**What to produce**
Given the records that follow, return each one verbatim.

===== Source information =====

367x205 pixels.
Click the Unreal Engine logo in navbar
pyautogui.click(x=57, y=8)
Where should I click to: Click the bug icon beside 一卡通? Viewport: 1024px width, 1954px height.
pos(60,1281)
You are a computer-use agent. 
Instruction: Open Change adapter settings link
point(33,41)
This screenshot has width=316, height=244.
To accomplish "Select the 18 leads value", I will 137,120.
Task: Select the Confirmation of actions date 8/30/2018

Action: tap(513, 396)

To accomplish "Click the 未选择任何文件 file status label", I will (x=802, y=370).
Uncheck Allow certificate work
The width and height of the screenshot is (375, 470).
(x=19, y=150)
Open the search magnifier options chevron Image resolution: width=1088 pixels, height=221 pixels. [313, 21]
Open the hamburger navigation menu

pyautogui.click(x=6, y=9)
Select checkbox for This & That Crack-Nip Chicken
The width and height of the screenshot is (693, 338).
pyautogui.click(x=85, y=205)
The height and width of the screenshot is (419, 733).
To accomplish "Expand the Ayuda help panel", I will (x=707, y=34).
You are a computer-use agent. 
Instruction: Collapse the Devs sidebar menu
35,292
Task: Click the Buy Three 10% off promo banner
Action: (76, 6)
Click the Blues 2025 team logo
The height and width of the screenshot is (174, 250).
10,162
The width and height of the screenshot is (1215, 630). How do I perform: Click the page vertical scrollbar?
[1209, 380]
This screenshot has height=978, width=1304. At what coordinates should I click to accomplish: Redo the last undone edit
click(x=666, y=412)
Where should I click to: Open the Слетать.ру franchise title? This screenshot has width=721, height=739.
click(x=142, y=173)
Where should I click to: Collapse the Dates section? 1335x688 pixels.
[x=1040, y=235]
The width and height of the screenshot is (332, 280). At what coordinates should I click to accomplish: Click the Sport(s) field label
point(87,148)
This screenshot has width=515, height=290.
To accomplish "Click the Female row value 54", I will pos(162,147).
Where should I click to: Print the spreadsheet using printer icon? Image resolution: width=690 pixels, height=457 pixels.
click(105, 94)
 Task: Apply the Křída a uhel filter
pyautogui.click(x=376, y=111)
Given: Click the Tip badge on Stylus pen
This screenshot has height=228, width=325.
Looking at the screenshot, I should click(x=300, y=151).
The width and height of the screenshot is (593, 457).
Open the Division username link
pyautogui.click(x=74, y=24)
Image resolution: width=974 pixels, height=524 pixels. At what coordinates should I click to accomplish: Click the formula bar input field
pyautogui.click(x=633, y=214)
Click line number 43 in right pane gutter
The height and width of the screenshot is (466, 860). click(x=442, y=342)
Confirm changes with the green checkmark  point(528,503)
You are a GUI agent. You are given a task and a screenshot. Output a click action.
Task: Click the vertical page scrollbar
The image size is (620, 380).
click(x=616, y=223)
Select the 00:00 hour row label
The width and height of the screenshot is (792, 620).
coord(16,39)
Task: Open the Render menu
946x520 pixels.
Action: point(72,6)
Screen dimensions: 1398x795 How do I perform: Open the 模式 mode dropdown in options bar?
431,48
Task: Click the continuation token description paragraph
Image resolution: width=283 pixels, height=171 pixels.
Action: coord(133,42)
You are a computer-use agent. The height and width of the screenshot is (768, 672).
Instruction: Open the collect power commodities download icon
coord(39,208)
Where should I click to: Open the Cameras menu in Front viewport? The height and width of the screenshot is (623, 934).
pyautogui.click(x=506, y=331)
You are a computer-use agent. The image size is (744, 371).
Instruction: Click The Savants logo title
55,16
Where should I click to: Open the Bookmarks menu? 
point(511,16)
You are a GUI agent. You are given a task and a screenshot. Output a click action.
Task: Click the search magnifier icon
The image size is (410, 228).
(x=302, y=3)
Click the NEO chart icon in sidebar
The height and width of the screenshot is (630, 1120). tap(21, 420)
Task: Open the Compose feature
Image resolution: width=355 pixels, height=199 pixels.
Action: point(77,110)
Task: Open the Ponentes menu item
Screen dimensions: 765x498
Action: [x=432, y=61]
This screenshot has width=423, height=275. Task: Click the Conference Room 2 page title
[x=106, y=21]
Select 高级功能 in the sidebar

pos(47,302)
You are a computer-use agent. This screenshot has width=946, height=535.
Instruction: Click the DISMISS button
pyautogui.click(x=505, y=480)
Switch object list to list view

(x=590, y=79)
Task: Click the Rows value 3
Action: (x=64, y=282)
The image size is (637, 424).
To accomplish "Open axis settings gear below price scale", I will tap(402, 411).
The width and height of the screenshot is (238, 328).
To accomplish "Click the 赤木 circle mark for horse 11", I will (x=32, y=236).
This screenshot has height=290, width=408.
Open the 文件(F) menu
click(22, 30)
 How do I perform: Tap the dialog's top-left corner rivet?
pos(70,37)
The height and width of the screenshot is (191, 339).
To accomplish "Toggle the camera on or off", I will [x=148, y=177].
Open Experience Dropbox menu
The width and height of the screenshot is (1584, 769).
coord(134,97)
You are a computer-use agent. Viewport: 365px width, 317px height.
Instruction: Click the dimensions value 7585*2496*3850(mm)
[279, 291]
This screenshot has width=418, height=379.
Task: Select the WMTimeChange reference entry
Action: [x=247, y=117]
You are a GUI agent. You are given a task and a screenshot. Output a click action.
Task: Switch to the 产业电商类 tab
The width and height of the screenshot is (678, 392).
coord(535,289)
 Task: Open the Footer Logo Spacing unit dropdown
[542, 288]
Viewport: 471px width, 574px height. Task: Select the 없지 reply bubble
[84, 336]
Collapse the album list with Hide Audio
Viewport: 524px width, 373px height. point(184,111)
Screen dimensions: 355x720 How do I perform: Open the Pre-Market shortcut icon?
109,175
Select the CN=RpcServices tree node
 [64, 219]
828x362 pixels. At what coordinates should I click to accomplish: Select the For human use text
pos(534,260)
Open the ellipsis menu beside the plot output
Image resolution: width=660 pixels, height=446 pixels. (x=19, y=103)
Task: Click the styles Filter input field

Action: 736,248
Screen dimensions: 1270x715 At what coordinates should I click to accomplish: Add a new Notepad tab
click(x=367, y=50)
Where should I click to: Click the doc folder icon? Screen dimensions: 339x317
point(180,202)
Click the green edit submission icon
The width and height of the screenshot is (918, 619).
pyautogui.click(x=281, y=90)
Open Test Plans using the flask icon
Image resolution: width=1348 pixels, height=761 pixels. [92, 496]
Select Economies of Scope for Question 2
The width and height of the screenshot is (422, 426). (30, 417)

=====

**Written solution**
367x205 pixels.
Click the Unreal Engine logo in navbar
pyautogui.click(x=57, y=8)
Where should I click to: Click the bug icon beside 一卡通? Viewport: 1024px width, 1954px height.
pos(60,1281)
You are a computer-use agent. 
Instruction: Open Change adapter settings link
point(33,41)
This screenshot has width=316, height=244.
To accomplish "Select the 18 leads value", I will 137,120.
Task: Select the Confirmation of actions date 8/30/2018

Action: tap(513, 396)

To accomplish "Click the 未选择任何文件 file status label", I will (x=802, y=370).
Uncheck Allow certificate work
The width and height of the screenshot is (375, 470).
(x=19, y=150)
Open the search magnifier options chevron Image resolution: width=1088 pixels, height=221 pixels. [313, 21]
Open the hamburger navigation menu

pyautogui.click(x=6, y=9)
Select checkbox for This & That Crack-Nip Chicken
The width and height of the screenshot is (693, 338).
pyautogui.click(x=85, y=205)
The height and width of the screenshot is (419, 733).
To accomplish "Expand the Ayuda help panel", I will (x=707, y=34).
You are a computer-use agent. 
Instruction: Collapse the Devs sidebar menu
35,292
Task: Click the Buy Three 10% off promo banner
Action: (76, 6)
Click the Blues 2025 team logo
The height and width of the screenshot is (174, 250).
10,162
The width and height of the screenshot is (1215, 630). How do I perform: Click the page vertical scrollbar?
[1209, 380]
This screenshot has height=978, width=1304. At what coordinates should I click to accomplish: Redo the last undone edit
click(x=666, y=412)
Where should I click to: Open the Слетать.ру franchise title? This screenshot has width=721, height=739.
click(x=142, y=173)
Where should I click to: Collapse the Dates section? 1335x688 pixels.
[x=1040, y=235]
The width and height of the screenshot is (332, 280). At what coordinates should I click to accomplish: Click the Sport(s) field label
point(87,148)
This screenshot has width=515, height=290.
To accomplish "Click the Female row value 54", I will pos(162,147).
Where should I click to: Print the spreadsheet using printer icon? Image resolution: width=690 pixels, height=457 pixels.
click(105, 94)
 Task: Apply the Křída a uhel filter
pyautogui.click(x=376, y=111)
Given: Click the Tip badge on Stylus pen
This screenshot has height=228, width=325.
Looking at the screenshot, I should click(x=300, y=151).
The width and height of the screenshot is (593, 457).
Open the Division username link
pyautogui.click(x=74, y=24)
Image resolution: width=974 pixels, height=524 pixels. At what coordinates should I click to accomplish: Click the formula bar input field
pyautogui.click(x=633, y=214)
Click line number 43 in right pane gutter
The height and width of the screenshot is (466, 860). click(x=442, y=342)
Confirm changes with the green checkmark  point(528,503)
You are a GUI agent. You are given a task and a screenshot. Output a click action.
Task: Click the vertical page scrollbar
The image size is (620, 380).
click(x=616, y=223)
Select the 00:00 hour row label
The width and height of the screenshot is (792, 620).
coord(16,39)
Task: Open the Render menu
946x520 pixels.
Action: point(72,6)
Screen dimensions: 1398x795 How do I perform: Open the 模式 mode dropdown in options bar?
431,48
Task: Click the continuation token description paragraph
Image resolution: width=283 pixels, height=171 pixels.
Action: coord(133,42)
You are a computer-use agent. The height and width of the screenshot is (768, 672).
Instruction: Open the collect power commodities download icon
coord(39,208)
Where should I click to: Open the Cameras menu in Front viewport? The height and width of the screenshot is (623, 934).
pyautogui.click(x=506, y=331)
You are a computer-use agent. The image size is (744, 371).
Instruction: Click The Savants logo title
55,16
Where should I click to: Open the Bookmarks menu? 
point(511,16)
You are a GUI agent. You are given a task and a screenshot. Output a click action.
Task: Click the search magnifier icon
The image size is (410, 228).
(x=302, y=3)
Click the NEO chart icon in sidebar
The height and width of the screenshot is (630, 1120). tap(21, 420)
Task: Open the Compose feature
Image resolution: width=355 pixels, height=199 pixels.
Action: point(77,110)
Task: Open the Ponentes menu item
Screen dimensions: 765x498
Action: [x=432, y=61]
This screenshot has width=423, height=275. Task: Click the Conference Room 2 page title
[x=106, y=21]
Select 高级功能 in the sidebar

pos(47,302)
You are a computer-use agent. This screenshot has width=946, height=535.
Instruction: Click the DISMISS button
pyautogui.click(x=505, y=480)
Switch object list to list view

(x=590, y=79)
Task: Click the Rows value 3
Action: (x=64, y=282)
The image size is (637, 424).
To accomplish "Open axis settings gear below price scale", I will tap(402, 411).
The width and height of the screenshot is (238, 328).
To accomplish "Click the 赤木 circle mark for horse 11", I will (x=32, y=236).
This screenshot has height=290, width=408.
Open the 文件(F) menu
click(22, 30)
 How do I perform: Tap the dialog's top-left corner rivet?
pos(70,37)
The height and width of the screenshot is (191, 339).
To accomplish "Toggle the camera on or off", I will [x=148, y=177].
Open Experience Dropbox menu
The width and height of the screenshot is (1584, 769).
coord(134,97)
You are a computer-use agent. Viewport: 365px width, 317px height.
Instruction: Click the dimensions value 7585*2496*3850(mm)
[279, 291]
This screenshot has width=418, height=379.
Task: Select the WMTimeChange reference entry
Action: [x=247, y=117]
You are a GUI agent. You are given a task and a screenshot. Output a click action.
Task: Switch to the 产业电商类 tab
The width and height of the screenshot is (678, 392).
coord(535,289)
 Task: Open the Footer Logo Spacing unit dropdown
[542, 288]
Viewport: 471px width, 574px height. Task: Select the 없지 reply bubble
[84, 336]
Collapse the album list with Hide Audio
Viewport: 524px width, 373px height. point(184,111)
Screen dimensions: 355x720 How do I perform: Open the Pre-Market shortcut icon?
109,175
Select the CN=RpcServices tree node
 [64, 219]
828x362 pixels. At what coordinates should I click to accomplish: Select the For human use text
pos(534,260)
Open the ellipsis menu beside the plot output
Image resolution: width=660 pixels, height=446 pixels. (x=19, y=103)
Task: Click the styles Filter input field

Action: 736,248
Screen dimensions: 1270x715 At what coordinates should I click to accomplish: Add a new Notepad tab
click(x=367, y=50)
Where should I click to: Click the doc folder icon? Screen dimensions: 339x317
point(180,202)
Click the green edit submission icon
The width and height of the screenshot is (918, 619).
pyautogui.click(x=281, y=90)
Open Test Plans using the flask icon
Image resolution: width=1348 pixels, height=761 pixels. [92, 496]
Select Economies of Scope for Question 2
The width and height of the screenshot is (422, 426). (30, 417)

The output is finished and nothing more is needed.